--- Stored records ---
★ ★ ★

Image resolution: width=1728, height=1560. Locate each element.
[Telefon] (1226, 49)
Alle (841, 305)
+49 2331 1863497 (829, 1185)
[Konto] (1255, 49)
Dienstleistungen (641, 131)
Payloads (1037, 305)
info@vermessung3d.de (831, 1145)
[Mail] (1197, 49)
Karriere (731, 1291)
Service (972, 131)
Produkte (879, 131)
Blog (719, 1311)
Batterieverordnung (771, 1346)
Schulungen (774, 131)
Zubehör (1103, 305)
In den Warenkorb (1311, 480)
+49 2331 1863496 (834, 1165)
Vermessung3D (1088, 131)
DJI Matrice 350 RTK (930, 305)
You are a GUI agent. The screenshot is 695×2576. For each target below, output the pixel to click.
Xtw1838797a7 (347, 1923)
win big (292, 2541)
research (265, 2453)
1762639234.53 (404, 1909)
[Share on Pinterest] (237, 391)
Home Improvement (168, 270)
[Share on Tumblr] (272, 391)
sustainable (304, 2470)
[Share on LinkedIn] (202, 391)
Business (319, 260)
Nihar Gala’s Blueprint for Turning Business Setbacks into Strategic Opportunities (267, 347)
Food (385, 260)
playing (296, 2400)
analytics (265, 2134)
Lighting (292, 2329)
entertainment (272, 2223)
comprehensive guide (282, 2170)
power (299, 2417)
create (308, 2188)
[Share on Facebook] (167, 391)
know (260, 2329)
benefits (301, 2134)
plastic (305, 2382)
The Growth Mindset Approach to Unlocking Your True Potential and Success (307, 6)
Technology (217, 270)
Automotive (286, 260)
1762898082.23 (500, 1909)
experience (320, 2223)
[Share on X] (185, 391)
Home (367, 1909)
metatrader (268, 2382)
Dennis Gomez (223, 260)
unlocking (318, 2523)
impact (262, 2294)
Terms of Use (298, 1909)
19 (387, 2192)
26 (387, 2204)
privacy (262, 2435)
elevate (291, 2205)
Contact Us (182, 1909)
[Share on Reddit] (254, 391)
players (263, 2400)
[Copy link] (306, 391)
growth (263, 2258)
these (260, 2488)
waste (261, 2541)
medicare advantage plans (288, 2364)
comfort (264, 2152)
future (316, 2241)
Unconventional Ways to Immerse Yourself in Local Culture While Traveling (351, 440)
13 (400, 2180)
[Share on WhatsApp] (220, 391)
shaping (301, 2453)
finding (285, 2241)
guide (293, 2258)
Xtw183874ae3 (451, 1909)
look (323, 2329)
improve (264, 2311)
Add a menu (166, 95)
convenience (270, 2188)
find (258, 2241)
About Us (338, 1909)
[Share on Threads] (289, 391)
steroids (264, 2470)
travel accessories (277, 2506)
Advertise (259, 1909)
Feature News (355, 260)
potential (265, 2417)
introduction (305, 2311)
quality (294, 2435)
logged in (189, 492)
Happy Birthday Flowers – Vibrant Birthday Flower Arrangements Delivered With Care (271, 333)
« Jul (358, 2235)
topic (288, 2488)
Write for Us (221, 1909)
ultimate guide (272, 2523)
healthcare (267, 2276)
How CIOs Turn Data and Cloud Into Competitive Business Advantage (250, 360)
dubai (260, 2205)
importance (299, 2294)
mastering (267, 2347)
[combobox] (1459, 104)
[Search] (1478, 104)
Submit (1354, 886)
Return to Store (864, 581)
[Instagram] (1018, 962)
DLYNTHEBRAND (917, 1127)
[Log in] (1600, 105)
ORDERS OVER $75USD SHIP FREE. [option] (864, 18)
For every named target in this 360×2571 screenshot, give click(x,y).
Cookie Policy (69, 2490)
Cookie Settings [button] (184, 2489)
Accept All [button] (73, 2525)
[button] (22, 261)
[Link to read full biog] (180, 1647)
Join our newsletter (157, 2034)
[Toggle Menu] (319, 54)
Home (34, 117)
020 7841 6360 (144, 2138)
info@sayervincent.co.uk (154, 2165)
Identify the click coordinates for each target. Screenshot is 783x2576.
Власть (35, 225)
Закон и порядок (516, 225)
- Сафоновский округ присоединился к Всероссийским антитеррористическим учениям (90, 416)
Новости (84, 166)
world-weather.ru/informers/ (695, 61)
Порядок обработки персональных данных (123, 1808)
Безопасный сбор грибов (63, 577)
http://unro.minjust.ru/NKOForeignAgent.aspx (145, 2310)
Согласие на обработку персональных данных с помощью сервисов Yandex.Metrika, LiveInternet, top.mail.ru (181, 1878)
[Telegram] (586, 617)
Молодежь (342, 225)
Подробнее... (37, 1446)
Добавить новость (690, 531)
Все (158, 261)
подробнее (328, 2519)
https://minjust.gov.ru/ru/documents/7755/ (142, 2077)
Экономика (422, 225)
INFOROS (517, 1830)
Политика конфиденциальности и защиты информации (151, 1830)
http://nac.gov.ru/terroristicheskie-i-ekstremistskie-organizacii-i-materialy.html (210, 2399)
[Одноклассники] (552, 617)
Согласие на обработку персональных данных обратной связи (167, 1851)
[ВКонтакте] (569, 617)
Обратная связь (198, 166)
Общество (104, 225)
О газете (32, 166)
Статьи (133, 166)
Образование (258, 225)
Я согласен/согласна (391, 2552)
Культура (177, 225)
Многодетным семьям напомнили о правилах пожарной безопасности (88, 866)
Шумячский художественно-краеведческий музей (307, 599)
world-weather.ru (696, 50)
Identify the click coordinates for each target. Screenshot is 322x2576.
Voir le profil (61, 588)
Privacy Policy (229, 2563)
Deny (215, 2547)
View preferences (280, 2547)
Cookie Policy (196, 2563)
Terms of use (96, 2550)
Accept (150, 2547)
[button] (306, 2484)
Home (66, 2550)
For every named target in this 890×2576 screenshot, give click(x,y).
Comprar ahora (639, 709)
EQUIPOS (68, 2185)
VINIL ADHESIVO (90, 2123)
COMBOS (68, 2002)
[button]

★ ★ ★

Go through the records line by line, and copy each line that holds the string "Business".

Business (319, 260)
Nihar Gala’s Blueprint for Turning Business Setbacks into Strategic Opportunities (267, 347)
How CIOs Turn Data and Cloud Into Competitive Business Advantage (250, 360)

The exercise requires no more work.